Ce que dit Hollande - Pour l’élu de Corrèze, le 21 avril 2002 et la défaite du PS dès le premier tour de la présidentielle "reste une blessure". "Je la porte encore sur moi, j’en ai la trace, ce soir  terrible où l’extrême droite, faute de vigilance et de lucidité, face à la menace, face à la dispersion, met la gauche hors-jeu et permet à la droite de s’installer pour dix ans. J’en ai tiré toutes les leçons. Moi, je ne laisserai pas faire".

Le message qu’il veut faire passer ici - Ici, François Hollande veut montrer "qu’il était aussi là dans les mauvais jours", commente Gérard Grunberg. Au soir de la défaite de 2002, le Parti socialiste au bord de l’implosion était tiraillé entre ses courants. "Lionel Jospin, dont l’attitude et le bilan étaient contestés par une partie du PS était alors absent, explique Gérard Grunberg. François Hollande était alors tout seul pour mener la barque". Il tient donc à le rappeler, à insister sur son expérience et sur la nécessité de garder un parti uni. Par ses mots, François Hollande réussit également à lier son histoire à celle du PS, à mêler épreuve personnelle et collective. Un exercice qui, a eu les faveur de l’applaudimètre.

>> SES REFERENCES POLITIQUES

Ce que dit Hollande - Deux noms de personnalité de gauche sont revenus dans le discours de François Hollande : François Mitterrand et Lionel Jospin.

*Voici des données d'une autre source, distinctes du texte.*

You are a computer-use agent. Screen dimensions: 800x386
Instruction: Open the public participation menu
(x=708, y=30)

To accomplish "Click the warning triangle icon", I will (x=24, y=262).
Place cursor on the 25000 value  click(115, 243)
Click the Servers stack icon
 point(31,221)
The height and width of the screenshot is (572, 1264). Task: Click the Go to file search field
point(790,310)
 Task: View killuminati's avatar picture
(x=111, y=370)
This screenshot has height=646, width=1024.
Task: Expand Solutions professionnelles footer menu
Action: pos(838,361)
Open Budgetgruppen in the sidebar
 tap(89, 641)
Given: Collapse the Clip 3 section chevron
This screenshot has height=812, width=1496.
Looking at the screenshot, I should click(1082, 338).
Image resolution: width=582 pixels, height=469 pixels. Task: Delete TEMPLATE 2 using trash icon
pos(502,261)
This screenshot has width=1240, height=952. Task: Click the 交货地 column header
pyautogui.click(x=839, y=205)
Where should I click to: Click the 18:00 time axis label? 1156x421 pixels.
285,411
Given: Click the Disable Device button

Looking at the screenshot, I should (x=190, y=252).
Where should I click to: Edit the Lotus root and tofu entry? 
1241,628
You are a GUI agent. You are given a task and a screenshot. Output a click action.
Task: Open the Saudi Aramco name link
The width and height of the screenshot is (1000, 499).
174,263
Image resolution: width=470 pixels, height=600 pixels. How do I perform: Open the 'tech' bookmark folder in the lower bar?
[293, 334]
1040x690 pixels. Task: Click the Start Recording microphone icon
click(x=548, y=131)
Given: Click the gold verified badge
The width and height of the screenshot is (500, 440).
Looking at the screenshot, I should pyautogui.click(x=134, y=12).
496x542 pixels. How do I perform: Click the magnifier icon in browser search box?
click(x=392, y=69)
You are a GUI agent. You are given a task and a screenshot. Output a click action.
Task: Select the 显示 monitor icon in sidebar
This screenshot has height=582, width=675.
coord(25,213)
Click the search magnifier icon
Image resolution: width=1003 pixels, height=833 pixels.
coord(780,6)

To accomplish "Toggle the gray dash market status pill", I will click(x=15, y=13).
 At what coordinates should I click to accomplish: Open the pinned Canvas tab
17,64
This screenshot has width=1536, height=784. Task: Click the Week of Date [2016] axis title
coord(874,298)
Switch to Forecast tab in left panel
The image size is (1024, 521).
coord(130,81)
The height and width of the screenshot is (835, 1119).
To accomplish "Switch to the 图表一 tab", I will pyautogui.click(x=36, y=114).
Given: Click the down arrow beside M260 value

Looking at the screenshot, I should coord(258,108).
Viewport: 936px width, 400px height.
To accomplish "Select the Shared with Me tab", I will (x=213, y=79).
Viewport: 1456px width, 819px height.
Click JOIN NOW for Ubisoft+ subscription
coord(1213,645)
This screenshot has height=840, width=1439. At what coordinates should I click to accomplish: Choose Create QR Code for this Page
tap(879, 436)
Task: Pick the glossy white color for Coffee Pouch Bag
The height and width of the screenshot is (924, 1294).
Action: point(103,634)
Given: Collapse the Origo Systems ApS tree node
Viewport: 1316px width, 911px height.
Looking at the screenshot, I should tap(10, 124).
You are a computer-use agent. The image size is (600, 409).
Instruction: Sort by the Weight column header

Il a ainsi insisté : "la gauche, je l’ai choisie, je l’ai aimée, je l’ai rêvée avec François Mitterrand dans la conquête. La gauche, je l’ai défendue fermement dans ses réalisations : celles de 1981, celles de 1988. La gauche, je l’ai servie comme élu de la République, comme député. La gauche, je l’ai dirigée avec Lionel Jospin, quand nous gouvernions ensemble le pays avec honneur et j’ en revendique les avancées". Il a également évoqué Mitterrand à d’autres reprises : notamment pour évoquer la victoire : "l’autre date qui reste gravée dans ma mémoire est plus heureuse, c’est le 10 mai 1981. J’avais 26 ans."

Le message qu’il veut faire passer ici - "La manière dont il évoque Jospin est différente de celle dont il parle de Mitterrand. En évoquant le premier, il veut montrer qu’il a gouverné, participer à un gouvernement,  même s’il n’a pas été ministre. Pour François Mitterrand, le seul président de gauche de la Ve République, il veut invoquer la victoire. Se placer dans ses pas", note le politologue du Cevipof.  François Hollande a ainsi repris des thèmes très mitterrandiens. Tout son discours sur l’argent - "j’aime les gens, quand d’autres sont fascinés par l’argent" - fait écho, par exemple, au discours d’Epinay de 1971 de Mitterrand qui lui parlait des "puissances de l'argent, l'argent qui corrompt, l'argent qui achète, l'argent qui écrase".